Aufgabenstellung:
Geben Sie aus der unten stehenden Forumsdiskussion zu Windows 7 alles von "Hab nochmal bei" bis hinunter zu "nur einer Lizenz." erneut wieder und tauschen Sie dabei "Versionen" gegen "Ausgaben" aus.

Ausgewählter Auszug:
================

# Windows 7 32 UND 64Bit mit der selben Lizenz installieren!?



## DeinSchicksal (26. Oktober 2009)

Hey,
ich habe eine Frage zu Windows 7:
Ist es möglich, die 32 Bit Version auf der einen und die 64 Bit Version auf einer anderen Partition zu installieren?
Ich möchte logischerweise die selbe Lizenz nutzen und ich weiß, dass dies bei Windows Vista möglich war.
Ich habs auch schon gegoogelt etc. aber selbst im Microsoftforum waren die Antworten mal so und mal so also irgenwie is das alles wiedersprüchlich... 

Mfg
Lars


----------



## ghostadmin (26. Oktober 2009)

Möglich ist es schon.


----------



## DeinSchicksal (26. Oktober 2009)

Aber nich vorgesehen/legal oder wie?
Hab nochmal bei MS nachgefragt, aber vor morgen werden die wohl nicht antworten 
Aber doof wärs schon...


----------



## Fate T.H (26. Oktober 2009)

Meines wissens nach ist es nicht erlaubt beide Versionen zeitgleich aktive zu haben mit nur einer Lizenz.


----------



## Axi (26. Oktober 2009)

Eine Lizens = Eine Windows Kopie auf einem Rechner installiert.

Sprich wenn du die 32Bitversion nutzt, dann darfst du nicht die 64Bit nutzen und umgekehrt. Um beide zu nutzen, brauchst du 2 Lizensen.


----------



## DeinSchicksal (26. Oktober 2009)

Was is das denn für ein Mist??


----------



## flipp (27. Oktober 2009)

================

Eingabedaten:

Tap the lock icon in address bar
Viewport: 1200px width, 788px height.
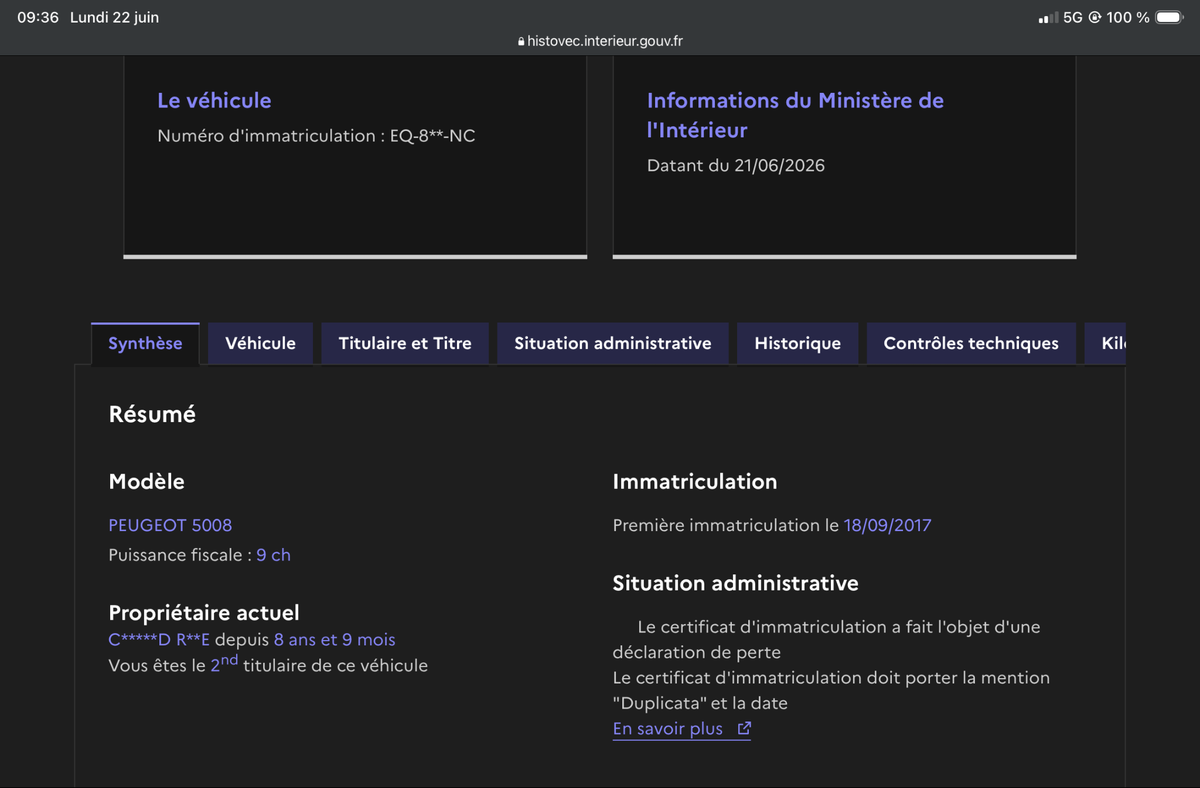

================

Antwort zur Aufgabe:
Hab nochmal bei MS nachgefragt, aber vor morgen werden die wohl nicht antworten 
Aber doof wärs schon...


----------



## Fate T.H (26. Oktober 2009)

Meines wissens nach ist es nicht erlaubt beide Ausgaben zeitgleich aktive zu haben mit nur einer Lizenz.